I offered the small, hand-held microphone to Anita. She had just finished a long, passionate tangent about her aspirations of becoming a broadcast or radio journalist. Anita froze, stage fright kicked in. I tell her it’s okay, that we can just talk first.

“I’m obsessed with music so I figured okay, since I do listen to it a lot why not get paid for it?” Anita says, adding that because of her disability there are already limitations. “I’m just like, if you go to school and get training to work their equipment and you’re fine with your hands, so it should be easy for you.” She still believes that the only difficulty will be overcoming her fear of public speaking.

In so many ways, Anita is like any other 18-year-old, optimistic about her future, naive about the challenges she will face.

I offer her the microphone again. Anita reaches over the threshold of her wheelchair to take it. “It feels kind of weird” she laughs, but quickly takes control.

“My aunt feels like she wants to go back home because she misses her son,” she says about the person she relies on now.

Transitioning out doesn’t worry Anita. “I kind of have faith that like, I’ll end up somewhere.”

Should her aunt decide to return to the Caribbean, Anita would most likely be put in crisis placement and put into an emergency system.

That might not be the right system, says Susan Bisaillon, CEO of Safehaven. “She might get put into a long-term care facility. There is nowhere for her to go,” Bisaillon says. A long-term care facility could mean that Anita, at age 19, will be placed in a home with people north of 60. If Anita is not on a residential waitlist, she will be together with approximately 14,000 other people desperate to access these limited services.

The Select Committee of Ontario has called on the government to establish a system where individuals are assessed and served case-by-case. As of now, children aging out of the system, whether they have cognitive or physical disabilities, are lumped together, their unique needs unmet and families and communities struggling to fill the gaps.

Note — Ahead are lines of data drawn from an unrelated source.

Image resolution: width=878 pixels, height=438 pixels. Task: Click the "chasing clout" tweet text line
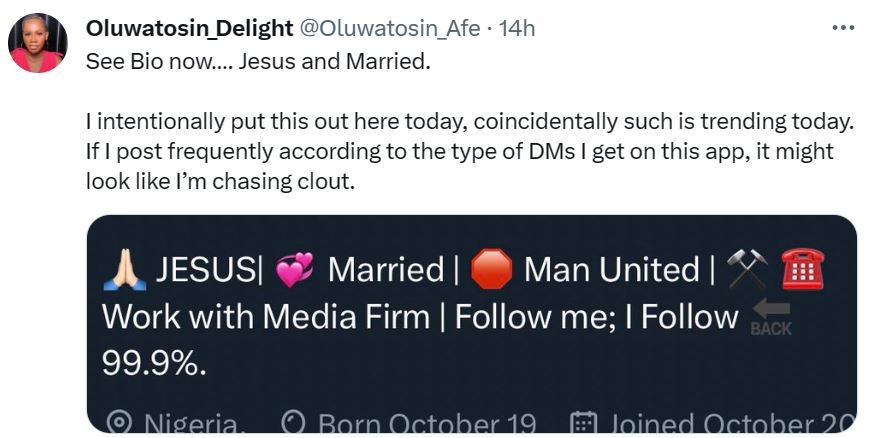pos(220,183)
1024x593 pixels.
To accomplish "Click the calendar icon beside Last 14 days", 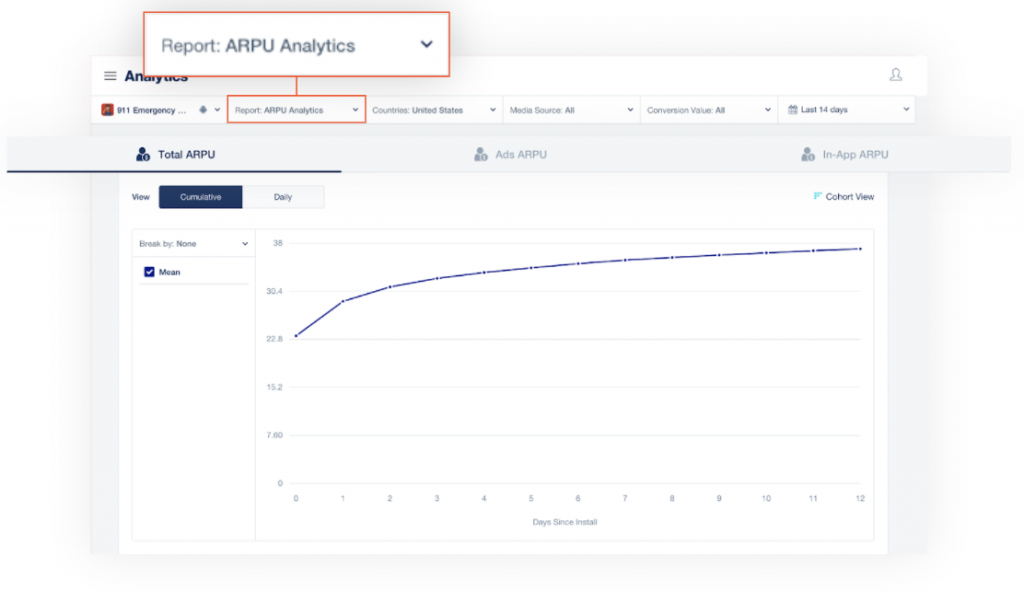I will click(792, 110).
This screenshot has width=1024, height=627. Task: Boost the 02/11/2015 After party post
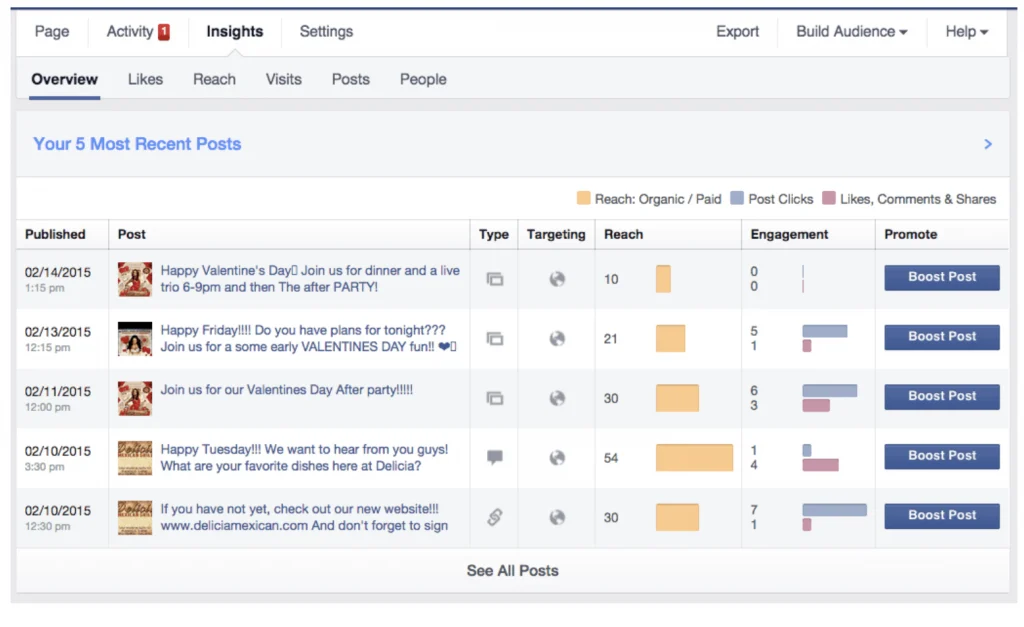[x=942, y=396]
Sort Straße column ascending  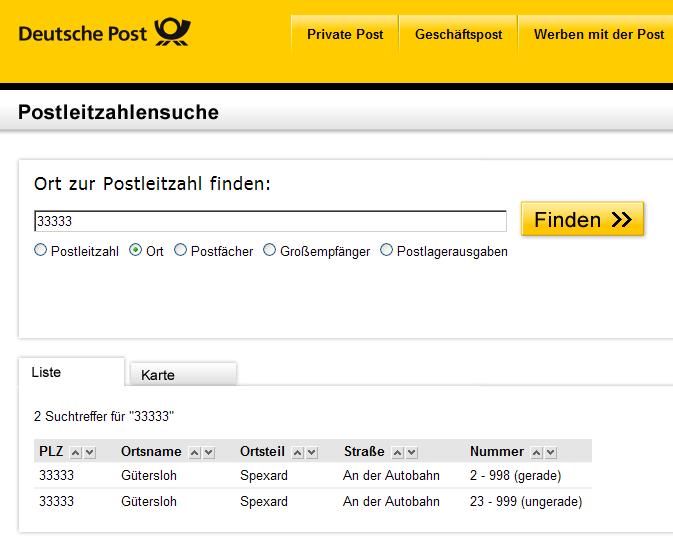pyautogui.click(x=398, y=453)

“Rather than the current approach of forcing people to choose from a limited slate of options available through direct funding and agency-based support, we believe that every person should be entitled to an individualized life plan customized to meet their specific needs, including cultural and linguistic needs where relevant. Individualized life plans enable people to design the support model they feel provides them with the best opportunity for inclusion. The Committee notes that versions of this model have been adopted in other jurisdictions, including British Columbia and Britain.” – Select Committee on Developmental Services, Final Report, 2014.

Bisaillon says that the need is dire. “There are waitlists of over 14,000 people. There is no solid sort of place where people can go for respite and residential care, especially if you have medical issues.”

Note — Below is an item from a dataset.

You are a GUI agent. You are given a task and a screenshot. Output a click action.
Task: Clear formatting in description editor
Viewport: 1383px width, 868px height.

With a lack of resources and services, and no structured government plan, individuals and organizations in communities have taken it upon themselves to fill the gaps.

Safehaven is paving the way for transitional respite without additional funding. Despite not receiving more funding from the ministry, but through donations, they are looking for property to expand their respite services with the hopes of adding 80 to 100 beds.

Bisaillon says that this step is transformational because it’s the only transitional program for young individuals. “Nobody has thought that the need was there. A lot of these kids when they aged out, I don’t know where people thought they were going to go, but there was nothing, period.”

Bisaillon says that during a recent Webinar about Safehaven’s plans to build more respite centres, organizers had to cut off questions from flowing because people were so fascinated that respite could be done in an urban community.

“It doesn’t exist,” she says, “It’s going to transform people’s lives and it’s going to transform a system that doesn’t exist.”